Assume you invest $250 at the end of each year for 10 years at an annual interest rate of $r$. The amount of money in your account after 10 years is given by $A\left(r\right)=\frac{250({(1+r)}^{10}-1)}{r}$. Assume your goal is to have $3500 in your account after 10 years.


b. Use a calculator to estimate the interest rate required to reach your financial goal.

The future value of an annuity formula calculates the total amount of money accumulated after making regular investments over time, considering a specific interest rate. In this case, the formula A(r) = 250 * ((1 + r)^{10} - 1) / r represents the future value of investing $250 at the end of each year for 10 years at an interest rate r. Understanding this concept is crucial for determining how much money will be available after the investment period.

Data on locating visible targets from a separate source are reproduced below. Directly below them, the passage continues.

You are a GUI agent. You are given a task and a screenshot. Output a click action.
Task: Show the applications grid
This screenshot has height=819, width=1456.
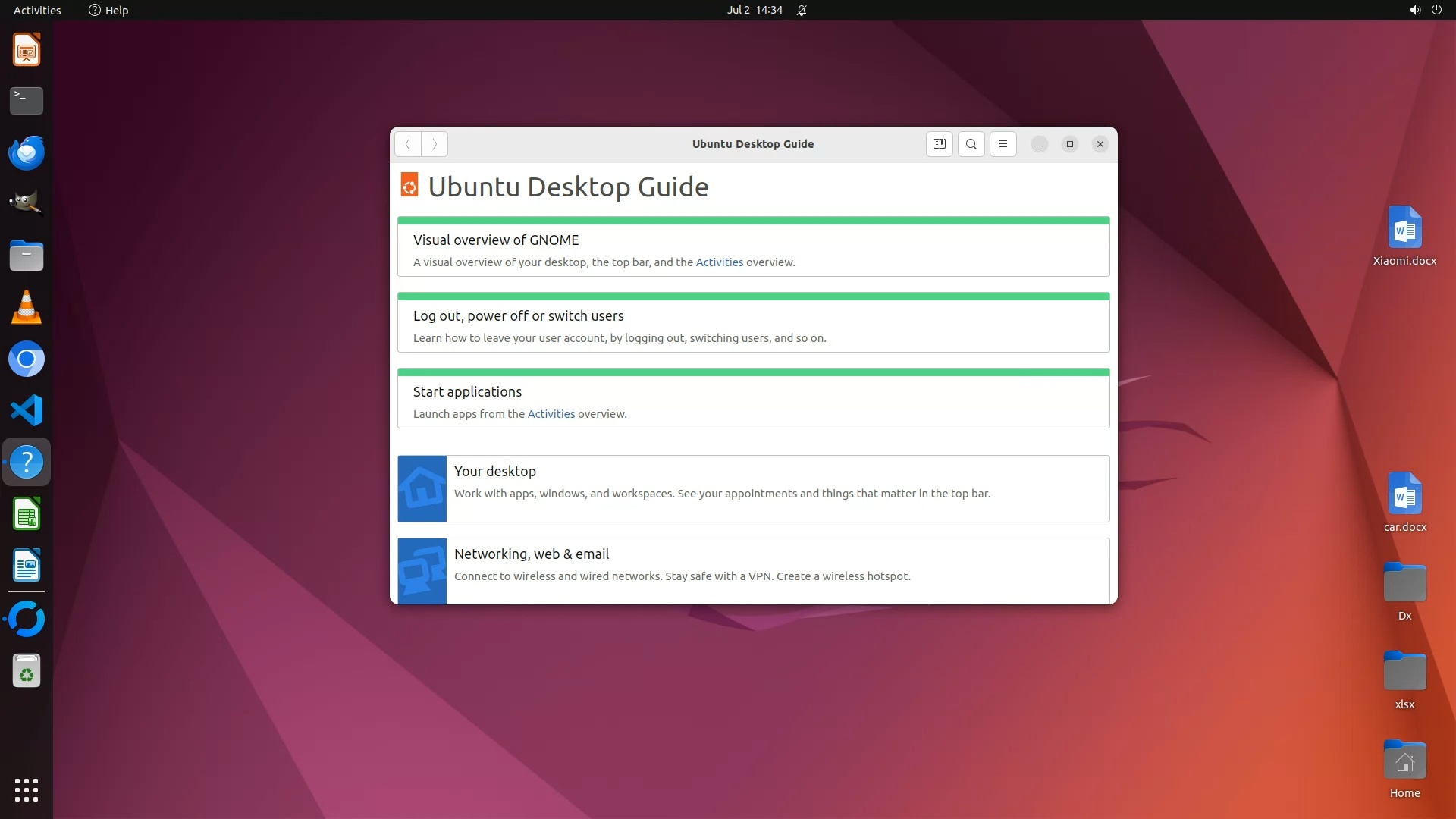[x=27, y=789]
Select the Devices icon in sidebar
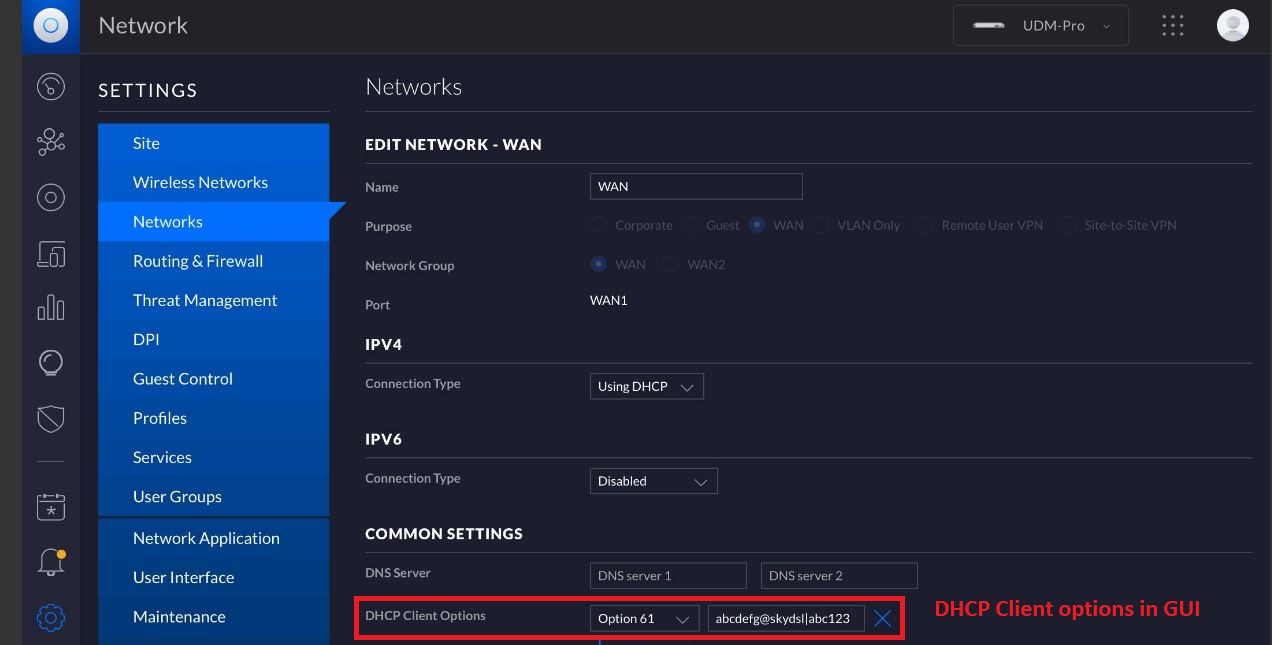This screenshot has width=1272, height=645. pyautogui.click(x=51, y=197)
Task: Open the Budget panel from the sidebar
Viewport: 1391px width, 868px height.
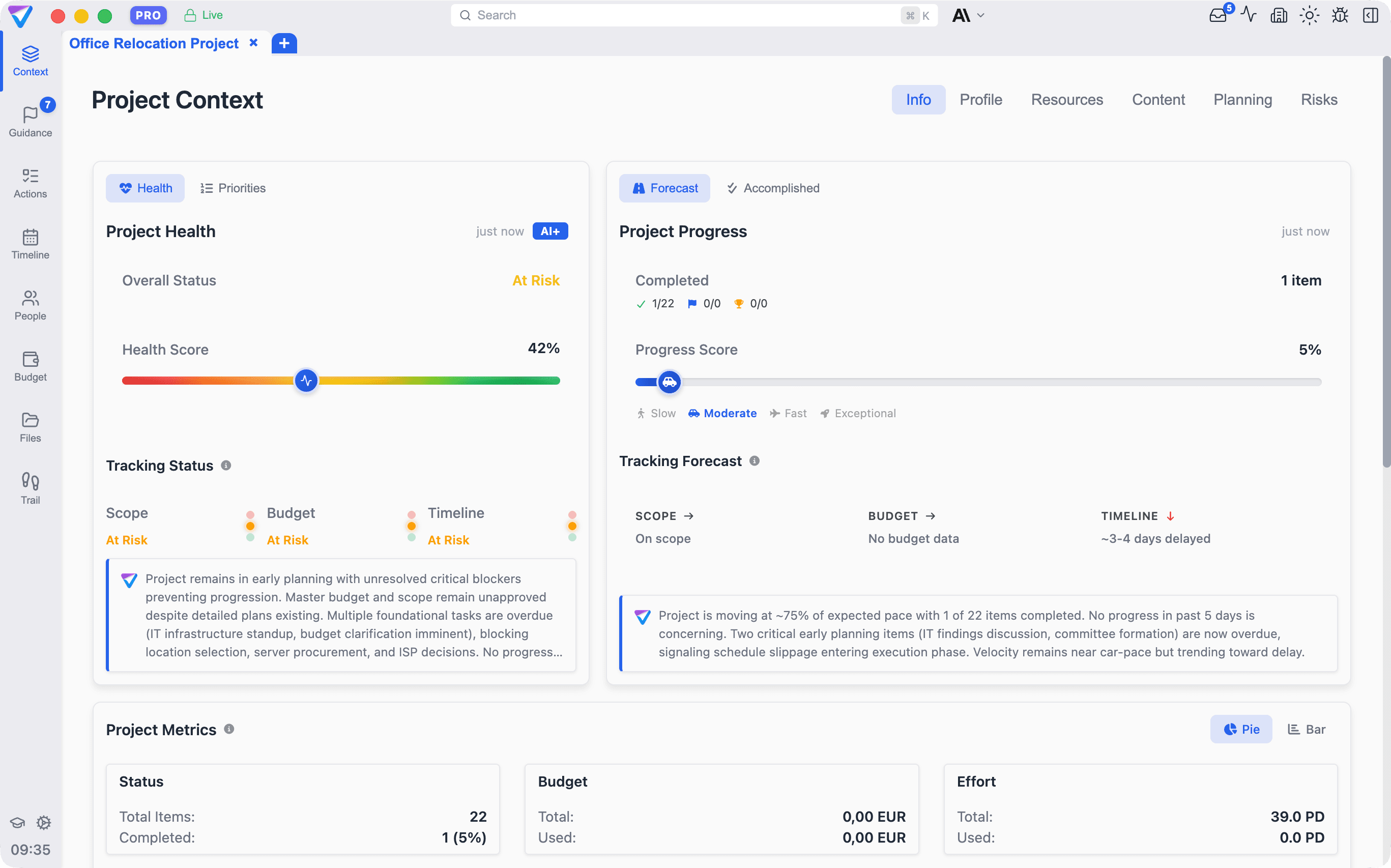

The interest rate is the percentage at which money grows over time when invested or borrowed. In this problem, the interest rate r is a variable that affects the future value of the annuity. Estimating the interest rate required to reach a specific financial goal, such as $3500, involves solving for r in the future value formula, which can be complex and may require numerical methods or financial calculators.

Numerical methods are techniques used to approximate solutions for mathematical problems that cannot be solved analytically. In this context, since the equation for future value involves the variable r in a non-linear way, numerical methods such as the Newton-Raphson method or bisection method can be employed to estimate the interest rate needed to achieve the desired future value. These methods are essential for finding solutions in real-world financial scenarios.